I have a problem crawling a web page because C# webClient class and webBrowser class cannot retrieve all the child elements in the Html source.
When I search in the code from Chrome or even from iExplorer I can expand all the HtmlElement nodes, but if I try to expand all this elements from code I cannot get all the nodes.
I was using this routine to get the nodes:
string page = ConfigurationManager.AppSettings["url"];
webBrowser1.Navigate(page);
string directory = Directory.GetCurrentDirectory();
StreamReader myReader = new StreamReader(webBrowser1.DocumentStream);
StreamWriter myWriter = new StreamWriter(directory + @"\pageSource.txt");
while (myReader.Peek() >= 0)
{
myWriter.WriteLine(myReader.ReadLine());
}
myWriter.Close();
myReader.Close();
The file pageSource.txt doesnt have all the lines in the original html source.

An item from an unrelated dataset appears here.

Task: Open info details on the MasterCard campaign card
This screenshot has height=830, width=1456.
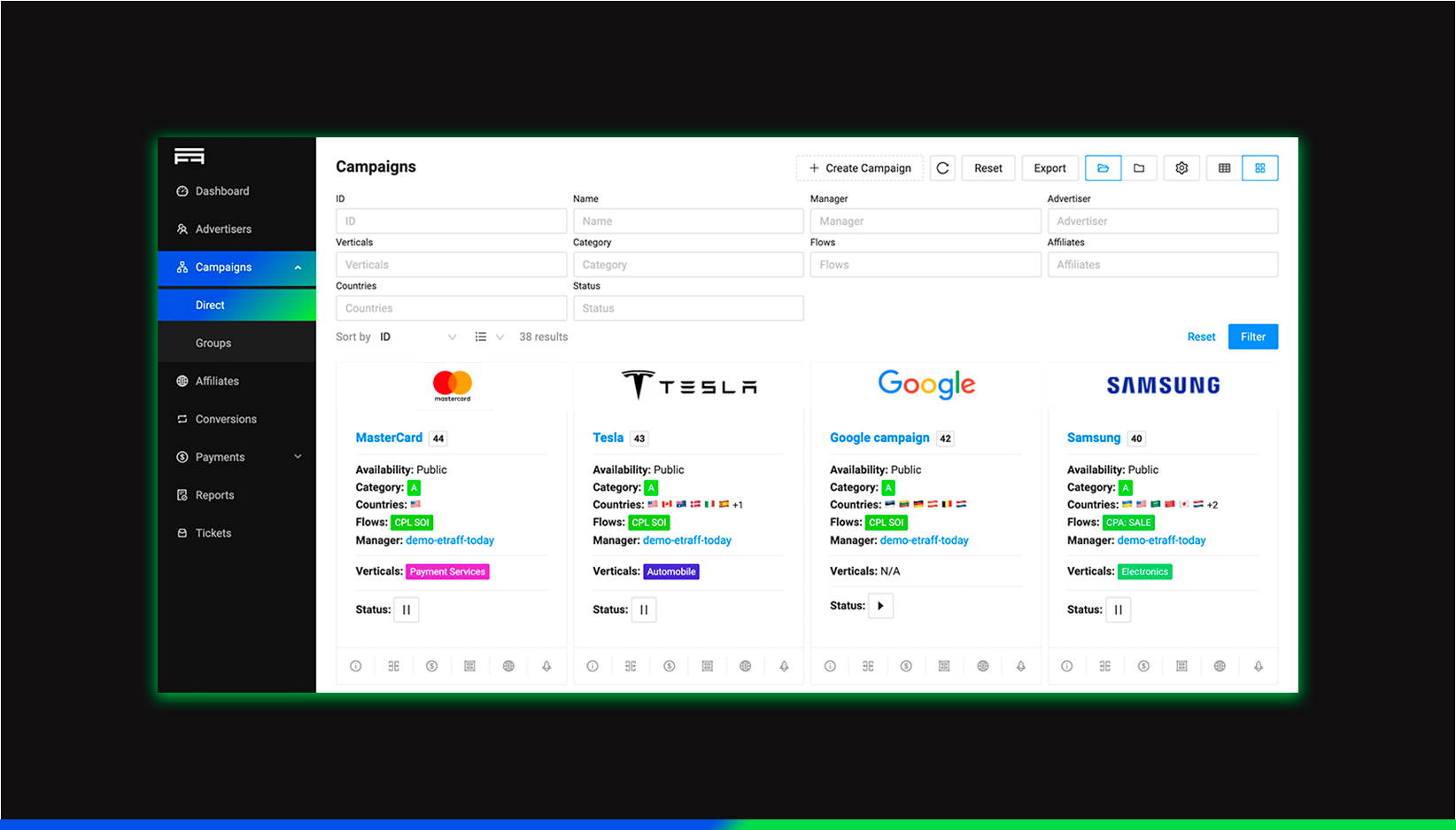Action: [x=355, y=665]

For example, this is the pageSource.txt content:
<!DOCTYPE HTML PUBLIC "-//W3C//DTD HTML 4.01 Frameset//EN">
<html>
<head>
<meta http-equiv="Content-Type" content="text/html; charset=UTF-8">
<noscript>
<meta HTTP-EQUIV="REFRESH" CONTENT="0;URL=index.jsp?noscript=1">
</noscript>
<title>Page</title>
</head>
<frameset id="indexFramst" onload="onloadHandler()" rows="135,24,*" frameborder="0" framespacing="0" border=0 spacing=0>
<frame name="Banner" title="Banner" src='banner.html' tabIndex="3" marginwidth="0" marginheight="0" scrolling="no" frameborder="0" noresize=0>
<frame name="Search" title="Toolbar" src='archive=100' marginwidth="0" marginheight="0" scrolling="no" frameborder="0" noresize=0>
<frame name="Bingo" title="BINGO" src='bingo.Html' marginwidth="0" marginheight="0" scrolling="no" frameborder="0" >
</frameset>
</html>
Each <frame>
tag must have a end and child items, but the document of the webBrowser1 doesn't retrieve this child.
The original page contains in each frame tag <html>
tags with another nested html documents.
If somebody knows why I cant retrieve this nodes I will be very thankful for the tip.